Schema metrico: sonetto ABBA ABBA CDC DCD
L’errore del v. 9
prometeo, da cui deriva il
prometto della tradizione cinquecentesca (corretto nell’interlinea dal Beccadelli senza che il suo intervento sia recepito dagli altri derivati della sua fonte), accomuna sotto
r* Am119 e l’antigrafo della tradizione cinquecentesca (
Bc). Esso sembra spiegabile a partire dall’altrettanto erroneo
Penneio, irricevibile per il senso, dato che questi è il dio fluviale padre di Dafne, che nulla ha a che fare con l’ispirazione poetica apollinea: è chiaro infatti che a
spirare |
del suo valor (vv. 9-10) il poeta deve essere Apollo, che con lui condivide la passione per l’

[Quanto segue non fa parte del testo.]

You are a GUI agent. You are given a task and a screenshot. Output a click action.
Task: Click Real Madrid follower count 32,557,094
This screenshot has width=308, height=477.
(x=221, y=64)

aloro (v. 2). Si propone dunque di restaurare
Pean, postulando una lettura con sillaba paragogica, frequente per i grecismi nella poesia antica, secondo la fenomenologia individuata da Migliorini,
Un tipo di versi ipometri: già in Dante (
Par. XIII, 25 «Lì si cantò non Bacco, non Peana, ma tre persone in divina natura») e Boccaccio (
Filocolo, L. 1, cap. 29, p. 104: «Avea già, nel brieve giorno, Pean, […] trapassato il meridiano cerchio») la voce è impiegata come appellativo del dio, e una certa circolazione con tale funzione trova conferma anche nella tradizione erudita dei commenti: «[…] et ancora sì l’adora li pagani et appelalo Apolin, dal nome di Apollo, che è un deli secte nomi del sol, li quali se conthien en questi doy versi: Delius et [C]larius, Sol,
Pean, Phebus, Apollo, | Titan: sunt solis hec septem nomina, lector» (
Comm. Arte Am. (D), L. II [vv. 85-88], f. 57r). Postulando una fonte in cui era graficamente espressa la vocale (o la sillaba) epitetica (
pea(n)ne), dopo la caduta di una
a è dunque facile, dato il contesto dafneo, la trafila genealogica
pe(n)ne >
pe(n)neo, il quale sarà da considerarsi errore di
r che L41.2 ha riportato alla forma
penneio. La relazione di collateralità tra Am119 ed L41.2 trova d’altra parte conferma nell’errore caratteristico della tradizione di R328 (SP196), che accomuna i due testimoni appunto entro
r (cfr. già Leporatti,
Sonetti attribuiti a Petrarca, pp. 190-191), e dall’essere unici latori della coppia SP077-R328 (SP196), pur in posizione invertita. Notevole che in entrambi i casi l’archetipo si riconosca a partire dal fraintendimento di un nome mitologico. L’ipotesi alternativa, che
penneio sia lezione originale, dovuta a un equivoco generatosi in un autore poco confidente con l’erudizione classica, il quale avrebbe potuto interpretare sintagmi quali
fronda |
peneia (
Par. I, 33-34) considerando l’aggettivo un sinonimo di ʻapollineo, di Apolloʼ, non gode di una documentazione di supporto, e rappresenta dunque un’alternativa più onerosa (per la dimostrazione di un fraintendimento di questa natura in un testo del
corpus, si ricordi però il caso opposto di SC027b).
L’innovazione 6
tutti i spirti (
sì li mei spirti Am119 L41.2) accomuna i latori cinquecenteschi del testo, confermando l’antigrafo
Bc, già denunciato dal Beccadelli stesso con la solita sigla «A» anteposta al sonetto di Bo
1(2), e verificabile nella simmetrica serie testuale che accomuna Bart Bo
1(2) rispettivamente ai ff. 42r-45v e 80r-88v. All’innovazione del v. 6 va affiancata anche la minore 4
Che ’n ver’ lui (
Che ver’ lui Am119 L41.2). È a questo ultimo ramo della tradizione che si sono affidati i precedenti editori del sonetto.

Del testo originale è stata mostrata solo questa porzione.